音声出力部132〜132−12の各々は、例えばパラメトリックスピーカ(Parametric Speaker、超指向性スピーカ)を用いて実現される。音声出力部132〜132−12の各々は、パラメトリックスピーカを用いて、例えば、搬送波としての超音波を、出力したい音声の波形に振幅変調して、空気中を超音波が伝播する際の非線形特性の生じる大きな振幅で放射することで、指向性の強い音声を出力する。
【0016】
なお、携帯端末装置100が具備する音声出力部の数は、図1に示す12個に限らず、1つ以上であればよい。
また、本実施形態では、音声出力部132−1〜132−12の各々が音声を出力する向き(すなわち、音声出力部132−1〜132−12の各々が音声を出力する領域)は、携帯端末装置100本体の姿勢(向き)に対して固定であるが、本発明の実施にあたって、携帯端末装置の具備するパラメトリックスピーカの向き(音声を出力する向き)を、携帯端末装置本体の姿勢に対して可変としてもよい。これにより、携帯端末装置は、複数の領域のいずれかを選択し、1つのパラメトリックスピーカを用いて当該領域に音声を出力し得る。
【0017】
また、携帯端末装置100が被写体位置指示機能を実行する際、音声出力部132−1〜132−12のいずれかは、撮像領域の外縁の一部を含む領域で聞き取り可能な音声かつ撮像領域の中心側へ移動するよう促す音声を出力する。

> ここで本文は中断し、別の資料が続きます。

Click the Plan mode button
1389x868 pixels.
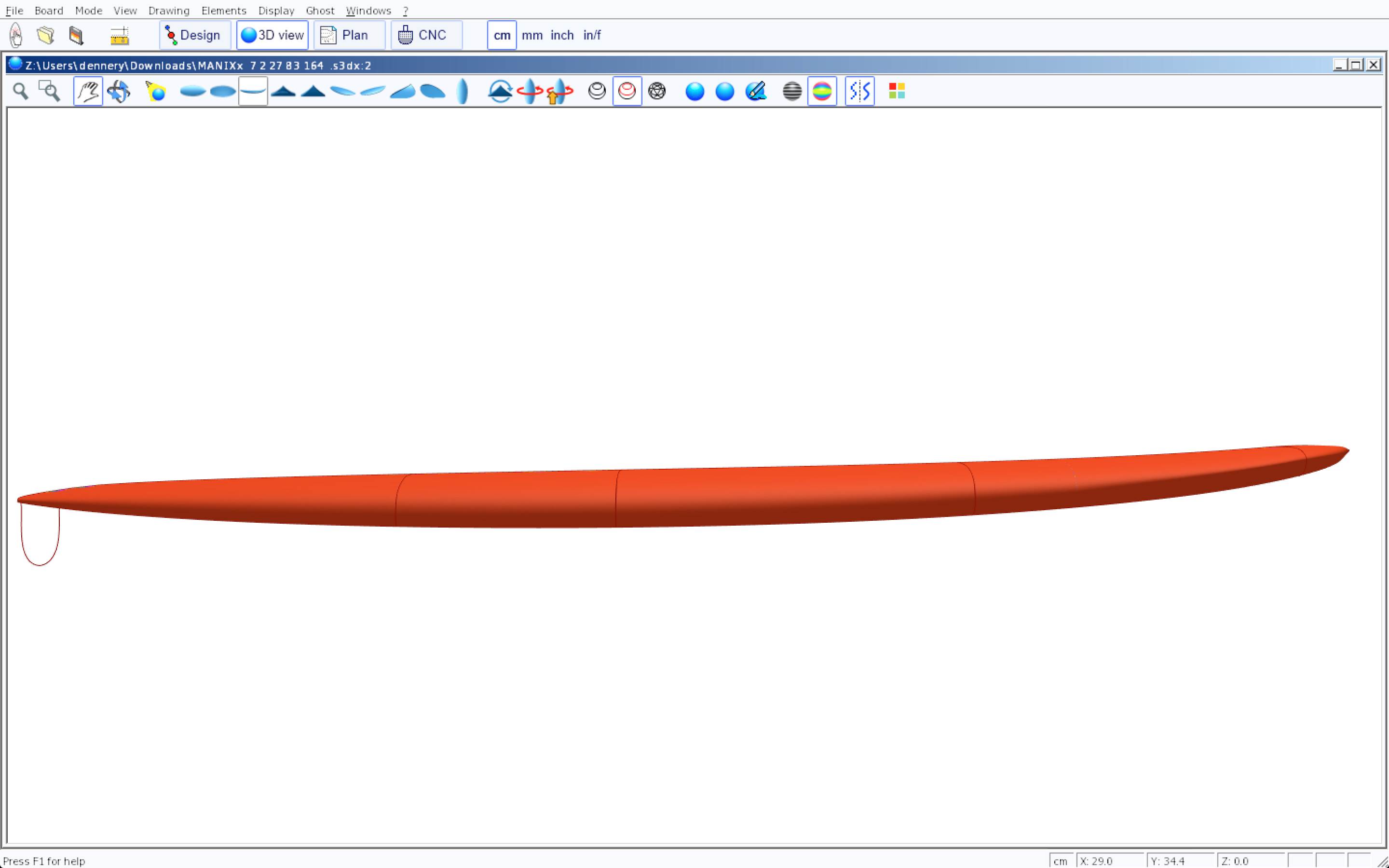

ここでいう被写体位置指示機能は、被写体である人物に対して立ち位置(撮像される位置)を変更するよう指示する機能である。音声出力部132−1〜132−12は、撮像領域の端近くに位置する人物に対して撮像領域の中心側に移動するよう指示することで、当該人物の一部が撮像領域からはみ出し、撮像画像において当該人物の像が切れてしまうことや、撮像画像において複数の人物の一部が一方向に偏ってバランスが悪くなってしまうことを防止する。
【0018】
また、携帯端末装置100が合焦領域通知機能を実行する際、音声出力部132−1〜132−12のいずれかは、合焦領域検出部263の検出した合焦領域を示す音声を出力する。

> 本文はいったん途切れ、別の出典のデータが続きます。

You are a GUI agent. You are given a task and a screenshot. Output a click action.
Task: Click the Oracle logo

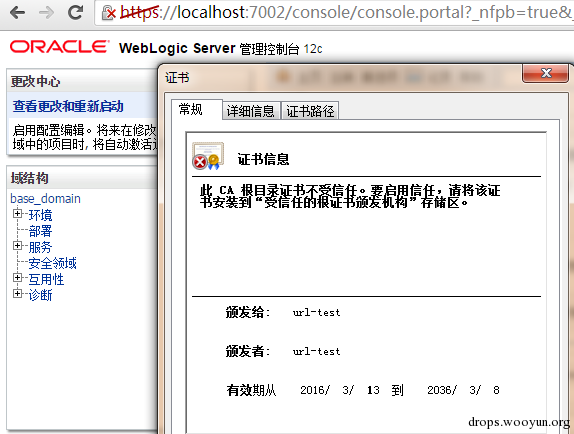(59, 47)
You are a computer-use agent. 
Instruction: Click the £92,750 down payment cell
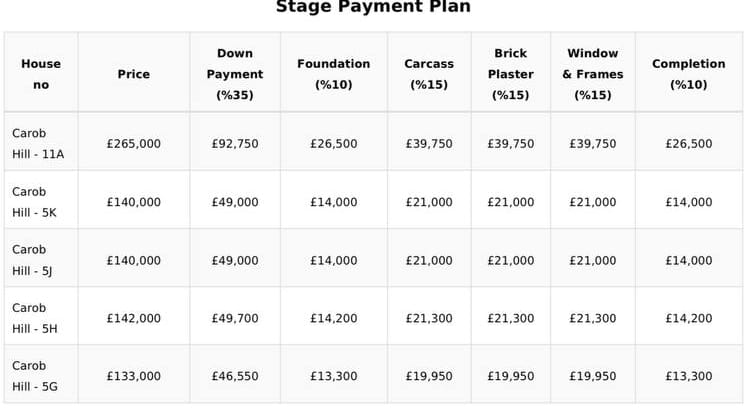(235, 144)
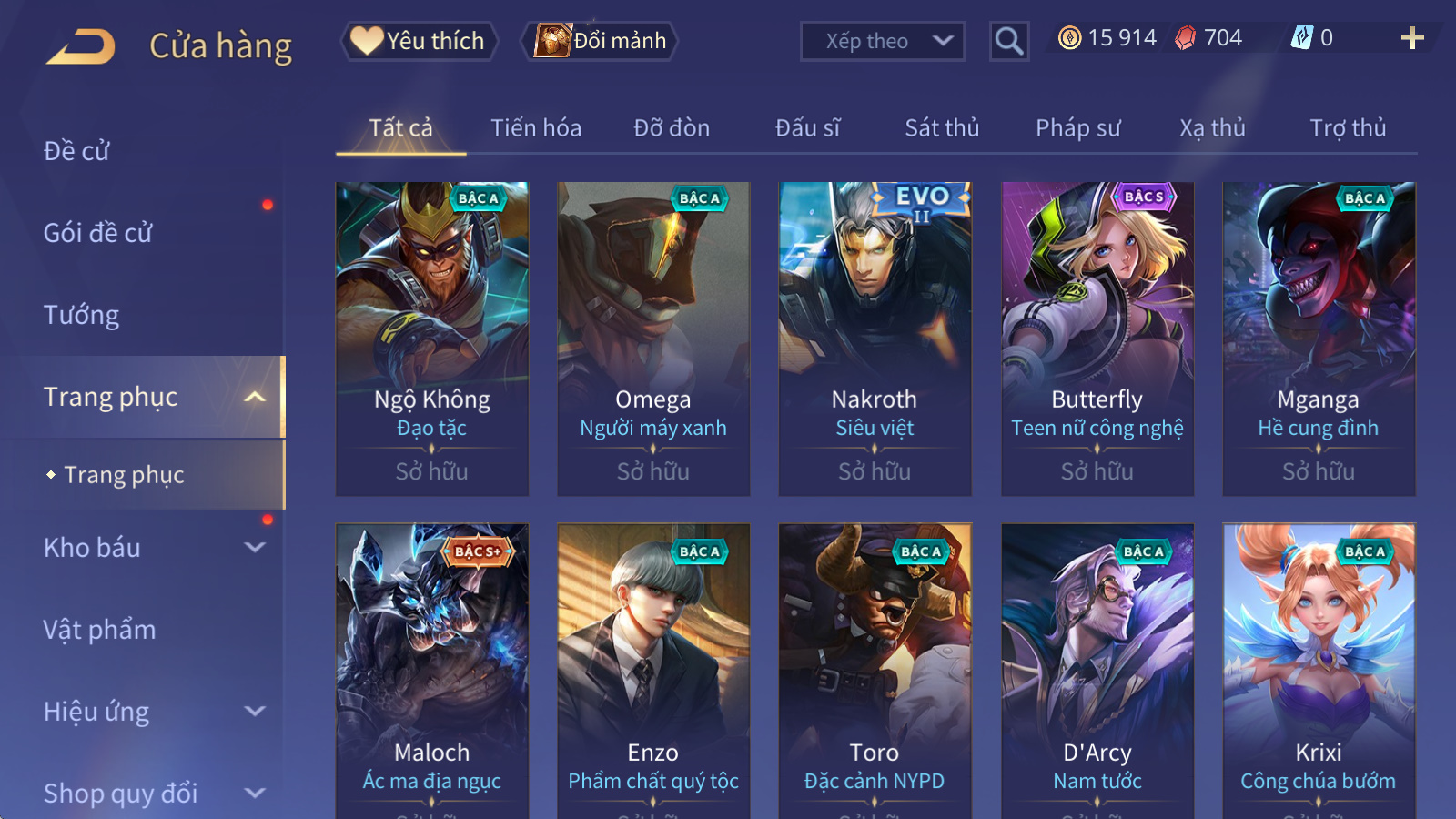The width and height of the screenshot is (1456, 819).
Task: Switch to the Pháp sư tab
Action: pyautogui.click(x=1078, y=128)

ここでいう合焦領域通知機能は、被写体である人物に対して、合焦領域に位置するか否かを通知する機能である。また、ここでいう合焦領域は、撮像部150の撮像画像におけるピントが合う領域である。より具体的には、合焦領域は、撮像領域を分割した領域のうち、合焦して(すなわち、ピントが合って)撮像される被写体を含む領域である。また、ここでいう撮像領域を分割した領域は、撮像部150の撮像領域を、音声出力部132−1〜132−12の各々が音声を出力する領域に分割した領域である。
【0019】
音声出力部132−1〜132−12が、合焦領域に位置するか否かを被写体に通知することで、当該被写体である人物は、自らに合焦しているか否かを知り得る。例えば、合焦領域に位置しない旨の通知を取得した人物は、自らに合焦していないことを知り得る。そして、自らに合焦していないことを知った人物は、携帯端末装置100までの位置を変化させるように移動することで、自らに合焦させ得る(すなわち、自らがピンボケしていない撮像画像を取得し得る)。
【0020】
また、携帯端末装置100が笑顔通知機能を実行する際、音声出力部132−1〜132−12のいずれかは、前記笑顔検出部の検出した笑顔を含む領域を示す音声を出力する。
ここでいう笑顔通知機能は、被写体である人物に対して、笑顔検出領域に位置するか否かを通知する機能である。また、ここでいう笑顔検出領域は、撮像領域を分割した領域のうち、笑顔検出部264が笑顔を検出した領域である。
音声出力部132−1〜132−12は、笑顔検出領域に位置するか否かを被写体に通知することで、当該被写体である人物は、自らの笑顔が検出されたか否かを確認し得る。また、音声出力部132−1〜132−12は、笑顔検出領域外に位置する被写体に対して、微笑むよう促す音声を出力し得る。
なお、以下では、音声出力部132−1〜132−12を総称して「音声出力部132」と表記する。
【0021】
音声入力部131はマイクを有し、周囲音を採取して音声信号に変換し、音声処理部230に出力する。特に、音声入力部131は、音声出力部132から出力され被写体に当たって反射した音声(反射音)を採取する。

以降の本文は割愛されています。